■ **ENTRIES PROVIDED**:
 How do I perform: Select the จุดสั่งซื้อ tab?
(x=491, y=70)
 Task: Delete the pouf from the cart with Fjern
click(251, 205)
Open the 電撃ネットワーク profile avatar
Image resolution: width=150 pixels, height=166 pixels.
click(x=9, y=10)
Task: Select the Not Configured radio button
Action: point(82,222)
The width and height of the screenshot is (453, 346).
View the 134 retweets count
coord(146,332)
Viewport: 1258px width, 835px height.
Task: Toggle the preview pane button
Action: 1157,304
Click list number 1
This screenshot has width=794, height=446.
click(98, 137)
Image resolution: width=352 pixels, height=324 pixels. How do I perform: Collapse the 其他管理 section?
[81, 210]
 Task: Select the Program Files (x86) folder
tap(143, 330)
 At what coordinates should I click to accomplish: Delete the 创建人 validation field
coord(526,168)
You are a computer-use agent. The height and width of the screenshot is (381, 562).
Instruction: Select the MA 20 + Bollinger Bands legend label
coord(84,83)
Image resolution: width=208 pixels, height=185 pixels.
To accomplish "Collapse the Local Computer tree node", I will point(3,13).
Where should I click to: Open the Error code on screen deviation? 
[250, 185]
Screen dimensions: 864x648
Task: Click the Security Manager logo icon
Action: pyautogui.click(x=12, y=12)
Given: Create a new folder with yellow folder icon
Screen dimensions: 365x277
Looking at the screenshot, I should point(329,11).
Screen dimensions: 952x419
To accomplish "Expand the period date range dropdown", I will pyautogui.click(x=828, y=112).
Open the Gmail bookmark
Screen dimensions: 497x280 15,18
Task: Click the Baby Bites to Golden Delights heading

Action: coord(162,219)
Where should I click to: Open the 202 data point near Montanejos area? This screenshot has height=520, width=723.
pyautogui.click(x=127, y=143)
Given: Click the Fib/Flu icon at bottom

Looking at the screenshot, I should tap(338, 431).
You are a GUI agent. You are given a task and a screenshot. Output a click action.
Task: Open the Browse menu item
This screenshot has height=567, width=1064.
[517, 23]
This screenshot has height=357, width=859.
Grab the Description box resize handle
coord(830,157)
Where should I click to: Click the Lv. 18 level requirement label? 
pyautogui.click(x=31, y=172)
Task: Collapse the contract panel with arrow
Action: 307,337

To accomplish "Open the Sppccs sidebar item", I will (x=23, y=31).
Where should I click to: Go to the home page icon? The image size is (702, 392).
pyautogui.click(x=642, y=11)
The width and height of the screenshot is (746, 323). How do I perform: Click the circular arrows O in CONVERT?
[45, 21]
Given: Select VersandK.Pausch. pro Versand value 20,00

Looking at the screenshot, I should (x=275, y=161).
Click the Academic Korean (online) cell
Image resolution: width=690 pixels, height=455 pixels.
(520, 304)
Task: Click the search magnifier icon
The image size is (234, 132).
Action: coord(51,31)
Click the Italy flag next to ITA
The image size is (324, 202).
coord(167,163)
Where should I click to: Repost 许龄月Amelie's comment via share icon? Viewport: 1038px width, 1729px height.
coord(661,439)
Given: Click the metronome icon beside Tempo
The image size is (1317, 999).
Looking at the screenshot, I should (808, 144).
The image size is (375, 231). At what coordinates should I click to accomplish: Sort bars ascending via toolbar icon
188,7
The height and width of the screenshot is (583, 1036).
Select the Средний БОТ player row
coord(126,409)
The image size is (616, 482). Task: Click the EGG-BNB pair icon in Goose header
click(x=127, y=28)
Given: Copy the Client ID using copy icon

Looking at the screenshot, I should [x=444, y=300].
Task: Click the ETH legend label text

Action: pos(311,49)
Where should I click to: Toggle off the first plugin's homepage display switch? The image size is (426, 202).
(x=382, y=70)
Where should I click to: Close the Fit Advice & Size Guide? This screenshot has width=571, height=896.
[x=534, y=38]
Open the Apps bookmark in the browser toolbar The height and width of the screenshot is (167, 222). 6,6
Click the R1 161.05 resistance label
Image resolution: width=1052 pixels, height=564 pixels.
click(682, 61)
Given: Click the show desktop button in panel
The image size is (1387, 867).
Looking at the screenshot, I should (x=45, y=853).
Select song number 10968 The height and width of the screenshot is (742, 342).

■ **PROBLEM STATEMENT**: Determine how many lines in the preceding records include the word "item". The answer is that number alone.

■ **RESULT FOR THIS EXERCISE**: 2